Exercise details: Report the number of lines in the records below that contain the word "agent", and nothing more.

Data:
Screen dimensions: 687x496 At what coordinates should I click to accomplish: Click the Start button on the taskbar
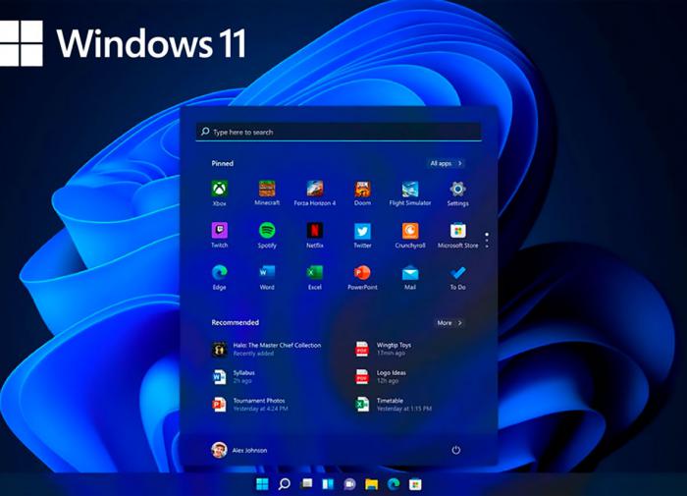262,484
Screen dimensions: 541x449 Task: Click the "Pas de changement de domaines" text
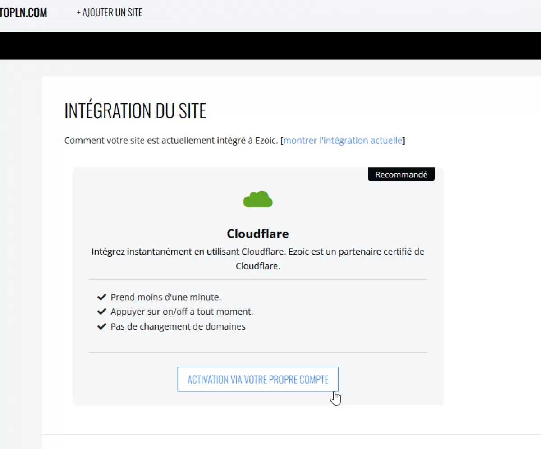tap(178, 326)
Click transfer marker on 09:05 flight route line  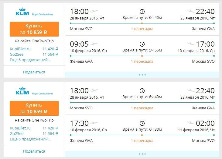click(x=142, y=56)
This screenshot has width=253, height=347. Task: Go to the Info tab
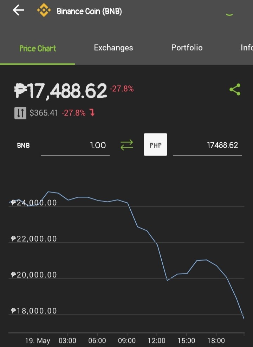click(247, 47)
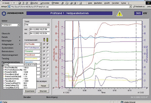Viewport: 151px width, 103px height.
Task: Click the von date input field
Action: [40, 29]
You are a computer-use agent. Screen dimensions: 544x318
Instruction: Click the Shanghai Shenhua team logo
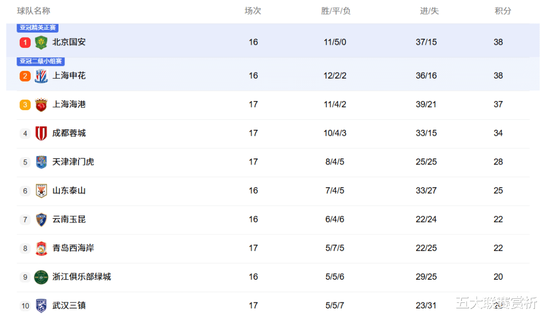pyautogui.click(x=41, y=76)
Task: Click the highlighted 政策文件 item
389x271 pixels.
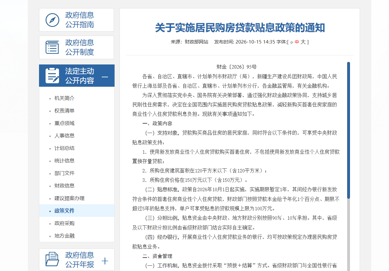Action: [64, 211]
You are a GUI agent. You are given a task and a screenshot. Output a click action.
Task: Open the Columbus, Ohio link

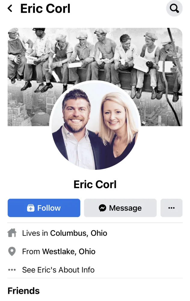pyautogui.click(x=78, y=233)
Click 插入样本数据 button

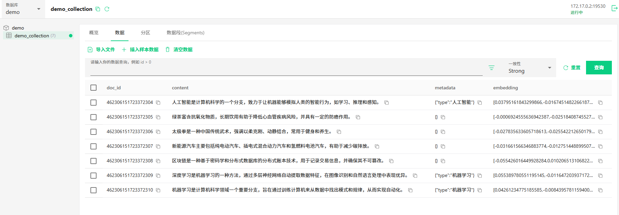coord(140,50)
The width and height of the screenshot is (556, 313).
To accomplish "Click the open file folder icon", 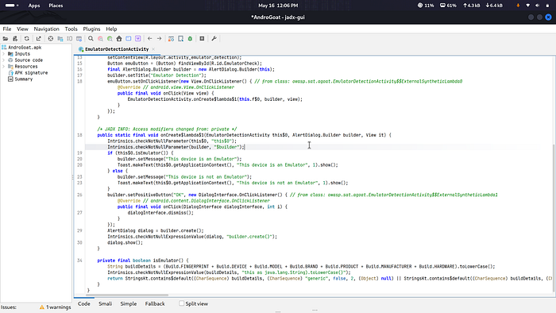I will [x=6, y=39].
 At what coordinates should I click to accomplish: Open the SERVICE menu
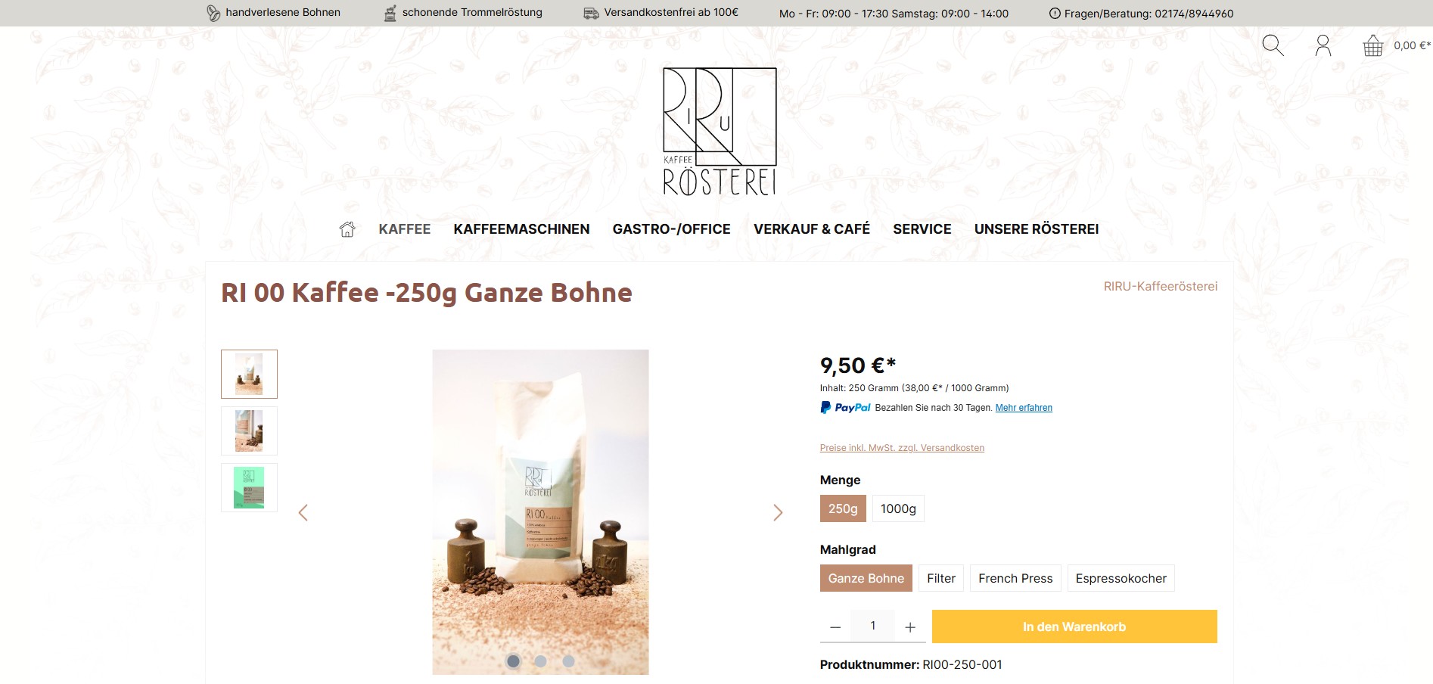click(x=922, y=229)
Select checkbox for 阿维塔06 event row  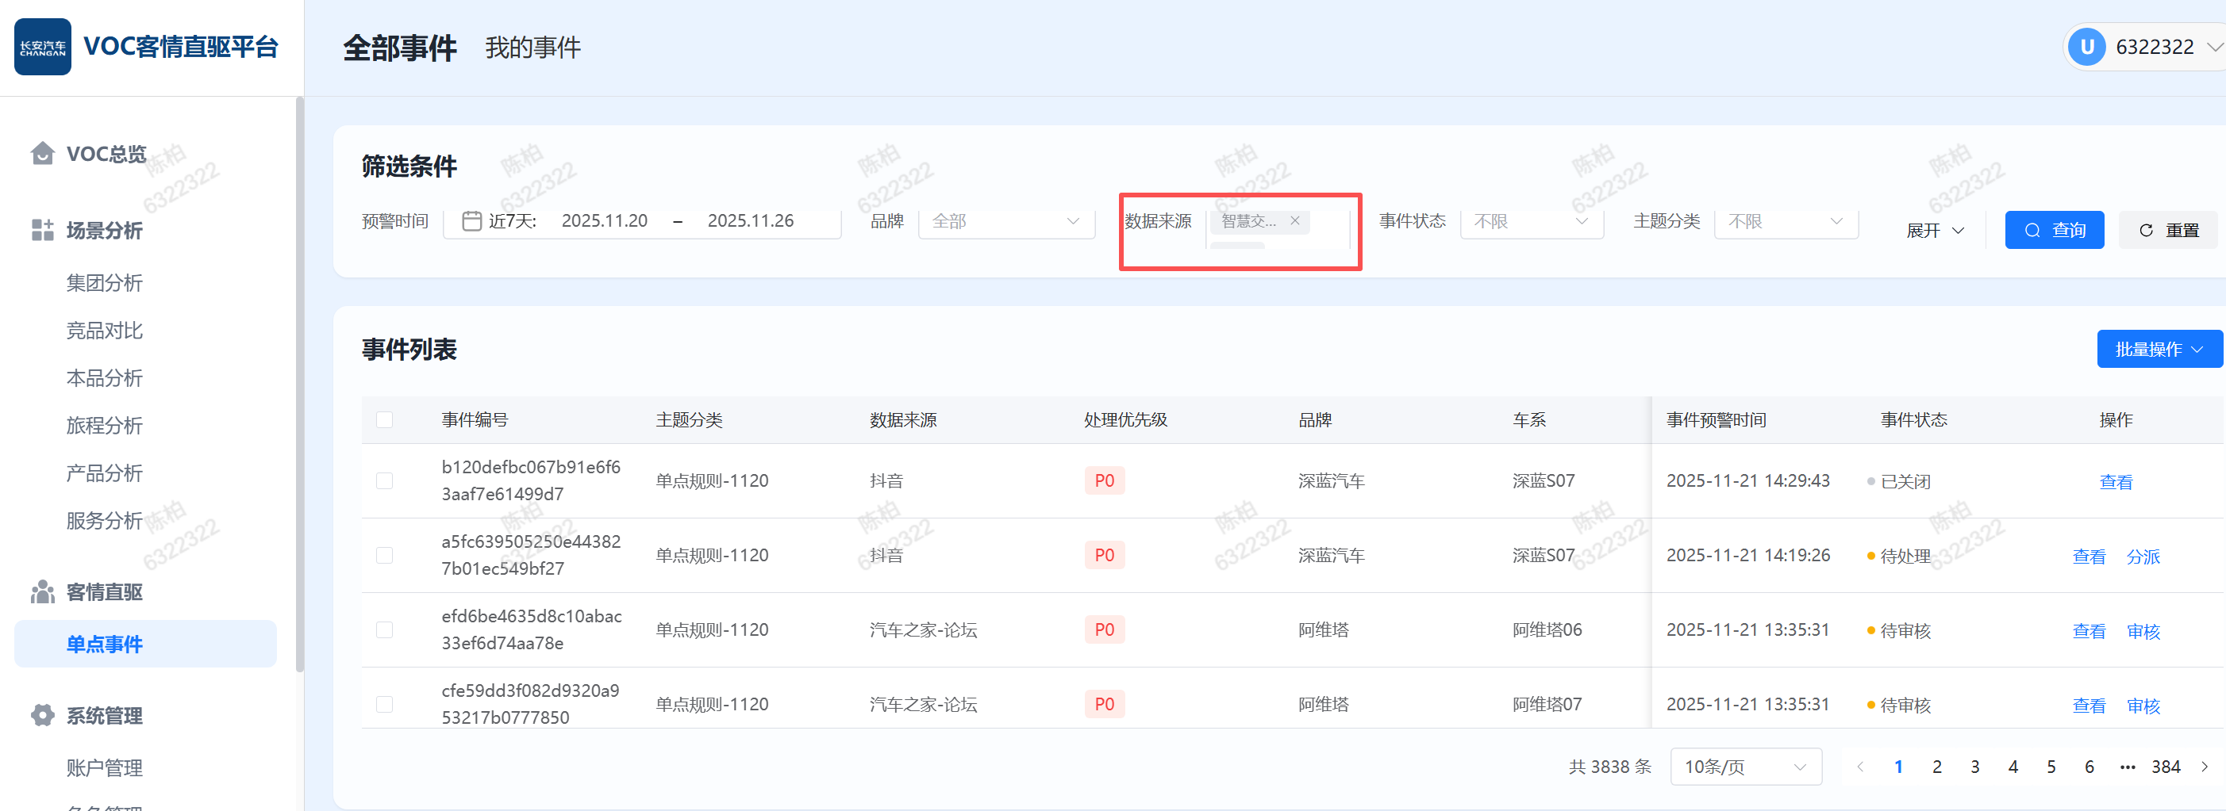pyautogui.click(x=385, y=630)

Task answer: 2